Parfaitement, elle enlève les petits enfants qui n’écoutent pas leurs parents (et qui ne mangent pas leur soupe de poisson, j’imagine) !

La créature, qui n’est pas nue — car nous parlons tout de même d’enfants —, arbore d’ailleurs un amautik pour plus de praticité : un manteau inuit doté d’une grande poche dans le dos que portent les femmes pour embarquer leurs gamins partout où elles vont. Hop, elle cueille le môme, le balance dans son sac et se tire avec.

La légende de la Qalupalik en stop-motion par Nunavut Animation Lab

La suite de l’histoire varie en fonction du taux de sadisme des parents. Certains racontent que la qalupalik enlève les enfants et les emmène loin de leur famille pour les élever à leur place dans son royaume sous-marin. D’autres ne s’embarrassent pas de poésie et prétendent qu’elle les bouffe.

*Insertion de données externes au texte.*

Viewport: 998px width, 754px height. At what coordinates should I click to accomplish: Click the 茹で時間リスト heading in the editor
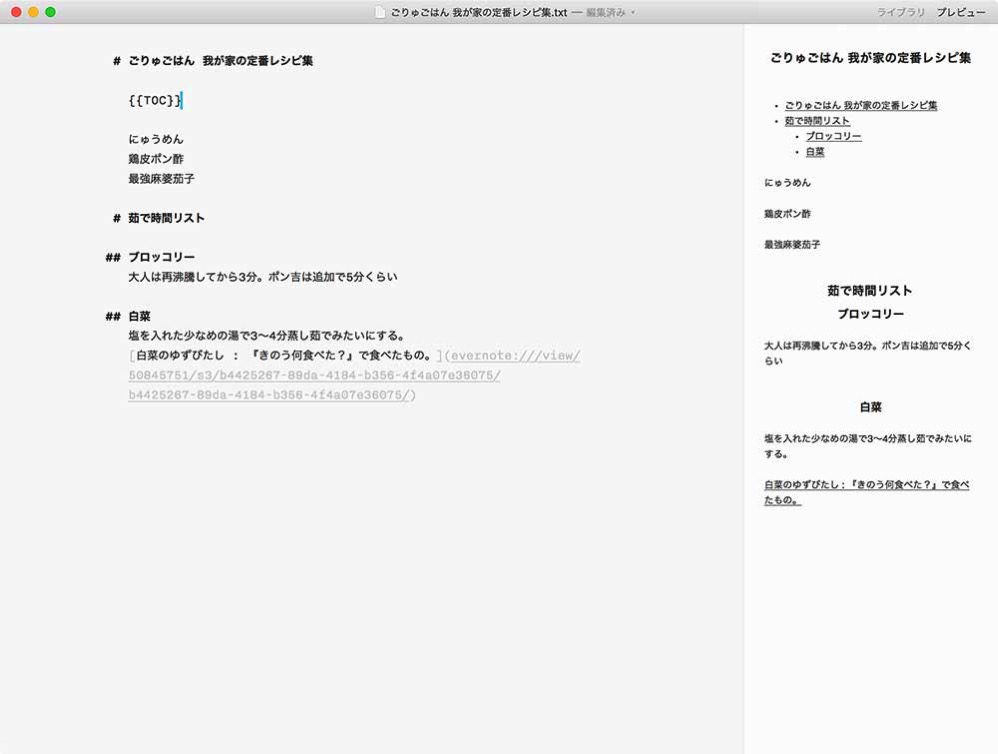point(166,218)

Bref, c’est vous qui voyez.

L’umibozu, moine géant des profondeurs

Partons à présent en direction du Japon, où leur condition d’insulaires rend les Japonais•es particulièrement méfiant•es vis-à-vis de l’océan.

Parmi les innombrables créatures aquatiques et peu sympathiques que compte la mythologie japonaise, nous avons l’umibozu, dont le nom se traduit littéralement par « moine des mers ».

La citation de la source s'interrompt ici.